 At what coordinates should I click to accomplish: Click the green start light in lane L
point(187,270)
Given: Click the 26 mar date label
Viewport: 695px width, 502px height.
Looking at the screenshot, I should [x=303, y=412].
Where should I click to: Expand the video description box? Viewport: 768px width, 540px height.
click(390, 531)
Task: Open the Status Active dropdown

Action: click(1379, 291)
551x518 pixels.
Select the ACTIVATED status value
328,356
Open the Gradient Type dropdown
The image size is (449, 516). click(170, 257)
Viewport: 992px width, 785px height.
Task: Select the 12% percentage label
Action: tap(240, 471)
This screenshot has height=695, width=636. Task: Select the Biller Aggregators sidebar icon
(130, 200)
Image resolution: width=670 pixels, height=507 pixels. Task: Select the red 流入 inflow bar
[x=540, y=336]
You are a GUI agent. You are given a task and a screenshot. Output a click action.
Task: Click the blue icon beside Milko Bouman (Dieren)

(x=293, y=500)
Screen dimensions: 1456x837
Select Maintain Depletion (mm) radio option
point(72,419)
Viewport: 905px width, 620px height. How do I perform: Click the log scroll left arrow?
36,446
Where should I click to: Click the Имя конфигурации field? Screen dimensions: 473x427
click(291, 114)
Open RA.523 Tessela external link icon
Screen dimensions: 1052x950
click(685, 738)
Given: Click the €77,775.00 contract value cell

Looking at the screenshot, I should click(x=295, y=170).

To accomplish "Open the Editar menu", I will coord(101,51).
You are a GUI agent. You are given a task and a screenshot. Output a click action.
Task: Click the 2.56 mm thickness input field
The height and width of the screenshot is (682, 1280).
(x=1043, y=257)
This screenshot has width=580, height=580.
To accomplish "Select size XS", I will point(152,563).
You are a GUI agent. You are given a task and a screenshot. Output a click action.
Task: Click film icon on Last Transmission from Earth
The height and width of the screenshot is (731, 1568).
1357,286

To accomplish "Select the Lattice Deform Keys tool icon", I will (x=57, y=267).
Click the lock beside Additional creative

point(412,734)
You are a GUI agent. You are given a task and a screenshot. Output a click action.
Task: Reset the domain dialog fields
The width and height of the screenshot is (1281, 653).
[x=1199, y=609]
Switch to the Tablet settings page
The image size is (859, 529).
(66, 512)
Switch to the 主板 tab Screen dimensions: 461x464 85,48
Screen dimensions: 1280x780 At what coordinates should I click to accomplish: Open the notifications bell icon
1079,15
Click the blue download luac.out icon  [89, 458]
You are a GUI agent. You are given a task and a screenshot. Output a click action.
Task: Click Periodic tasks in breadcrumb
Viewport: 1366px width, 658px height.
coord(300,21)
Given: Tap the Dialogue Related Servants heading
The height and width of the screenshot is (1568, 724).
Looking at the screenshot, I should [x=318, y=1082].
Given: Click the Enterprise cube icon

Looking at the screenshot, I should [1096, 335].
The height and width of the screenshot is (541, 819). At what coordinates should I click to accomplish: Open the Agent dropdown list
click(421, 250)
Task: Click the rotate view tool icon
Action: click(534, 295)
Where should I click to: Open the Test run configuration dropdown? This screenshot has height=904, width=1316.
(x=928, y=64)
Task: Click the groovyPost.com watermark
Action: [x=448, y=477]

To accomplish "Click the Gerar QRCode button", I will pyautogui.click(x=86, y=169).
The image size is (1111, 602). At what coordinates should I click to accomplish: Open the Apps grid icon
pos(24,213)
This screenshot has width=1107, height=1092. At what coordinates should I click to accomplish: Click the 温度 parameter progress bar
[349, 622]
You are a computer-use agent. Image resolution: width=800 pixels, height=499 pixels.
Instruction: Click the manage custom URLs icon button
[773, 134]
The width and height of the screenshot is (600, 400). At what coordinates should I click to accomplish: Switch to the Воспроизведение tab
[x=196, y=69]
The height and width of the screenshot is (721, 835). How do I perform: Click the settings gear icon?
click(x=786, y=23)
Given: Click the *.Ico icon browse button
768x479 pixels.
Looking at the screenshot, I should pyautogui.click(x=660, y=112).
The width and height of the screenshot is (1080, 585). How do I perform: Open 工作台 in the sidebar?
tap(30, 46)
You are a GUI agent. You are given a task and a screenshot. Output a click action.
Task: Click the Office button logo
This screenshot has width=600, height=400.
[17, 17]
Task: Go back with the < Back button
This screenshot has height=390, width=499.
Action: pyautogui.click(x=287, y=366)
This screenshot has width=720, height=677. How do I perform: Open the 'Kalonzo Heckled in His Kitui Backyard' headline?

----

Repeat, character for character, the lines from the one that holds "The width and height of the screenshot is (1080, 585)." to the final line of the material, inclusive, and no other lines.

The width and height of the screenshot is (1080, 585). How do I perform: Open 工作台 in the sidebar?
tap(30, 46)
You are a GUI agent. You are given a task and a screenshot. Output a click action.
Task: Click the Office button logo
This screenshot has width=600, height=400.
[17, 17]
Task: Go back with the < Back button
This screenshot has height=390, width=499.
Action: pyautogui.click(x=287, y=366)
This screenshot has width=720, height=677. How do I perform: Open the 'Kalonzo Heckled in His Kitui Backyard' headline?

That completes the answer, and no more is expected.